Decreasing --maxSharedMemory may affect performance. If the value is too small, SDPB will print a warning with current and optimal shared windows sizes. In our benchmarks, the negative effect on performance was significant only when --maxSharedMemory was much smaller than the output window size.

SDPB crashes when using all available cores on the node

For older SDPB versions (e.g. 2.5.1), we sometimes observed unexpected crashes for large SDPB runs even with enough memory, e.g. using all 128 cores per node on Expanse HPC. In such cases, reducing $SLURM_NTASKS_PER_NODE (if you are using SLURM) e.g. from 128 to 64 may help.

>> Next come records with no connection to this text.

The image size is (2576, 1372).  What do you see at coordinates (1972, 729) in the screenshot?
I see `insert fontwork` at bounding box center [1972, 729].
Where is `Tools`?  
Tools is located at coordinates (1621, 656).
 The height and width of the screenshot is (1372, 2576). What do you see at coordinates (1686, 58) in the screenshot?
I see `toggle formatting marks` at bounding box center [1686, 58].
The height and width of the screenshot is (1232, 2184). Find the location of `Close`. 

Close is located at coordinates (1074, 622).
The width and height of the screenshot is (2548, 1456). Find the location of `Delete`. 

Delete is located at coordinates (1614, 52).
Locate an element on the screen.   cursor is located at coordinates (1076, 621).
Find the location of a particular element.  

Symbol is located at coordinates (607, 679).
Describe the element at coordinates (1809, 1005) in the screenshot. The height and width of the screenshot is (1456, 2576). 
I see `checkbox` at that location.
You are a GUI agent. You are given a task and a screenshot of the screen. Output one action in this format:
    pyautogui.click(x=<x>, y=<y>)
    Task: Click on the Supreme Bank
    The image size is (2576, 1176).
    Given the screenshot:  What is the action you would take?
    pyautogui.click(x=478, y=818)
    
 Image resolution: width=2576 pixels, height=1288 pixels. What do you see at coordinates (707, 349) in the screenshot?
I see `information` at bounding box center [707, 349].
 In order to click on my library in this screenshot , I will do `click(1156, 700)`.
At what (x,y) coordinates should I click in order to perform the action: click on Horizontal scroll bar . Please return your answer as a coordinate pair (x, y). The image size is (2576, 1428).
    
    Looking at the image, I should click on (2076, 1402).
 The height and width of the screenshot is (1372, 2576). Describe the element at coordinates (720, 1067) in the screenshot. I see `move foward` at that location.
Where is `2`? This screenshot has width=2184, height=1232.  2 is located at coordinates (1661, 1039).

SDPB fails to read large sdp.zip

Sometimes this happens if sdp.zip size exceeds 4GB. You may either regenerate sdp with pmp2sdp without --zip flag, or unzip sdp manually and pass the resulting folder to sdpb:

unzip -o path/to/sdp.zip -d path/to/sdp_dir
sdpb -s path/to/sdp_dir <...>

'A was not numerically HPD' error

Elemental throws this error if you are trying to compute Cholesky decomposition of a matrix that is not Hermitian positive definite (HPD). Try increasing SDPB --precision and/or precision of your PMP input files.

'Illegal instruction' crash

This crash has been observed when FLINT binaries compiled on one CPU are used on another CPU which does not support some extensions (e.g. AVX). For example, this may happen in HPC environment when the code is compiled on a login node and used on a compute node.

Workaround: rebuild FLINT, prodiving --host option for configure script, e.g. ./configure --host=amd64 <...>.

See more details in #235.

'Running out of inodes' error

This may happen on some filesystems if SDP contains too many block files. Run pmp2sdp with --zip flag to put everything into a single zip archive.

OpenBLAS fails to create threads

OpenBLAS blas_thread_init: pthread_create failed for thread 15 of 32: Resource temporarily unavailable

Each BLAS call in SDPB should be single-threaded. To ensure that, disable threading by setting environment variable

export OPENBLAS_NUM_THREADS=1

and/or

export OMP_NUM_THREADS=1

Spectrum does not find zeros

Try to set --threshold option for spectrum larger than --dualityGapThreshold for sdpb.

Note that currently spectrum cannot find isolated zeros.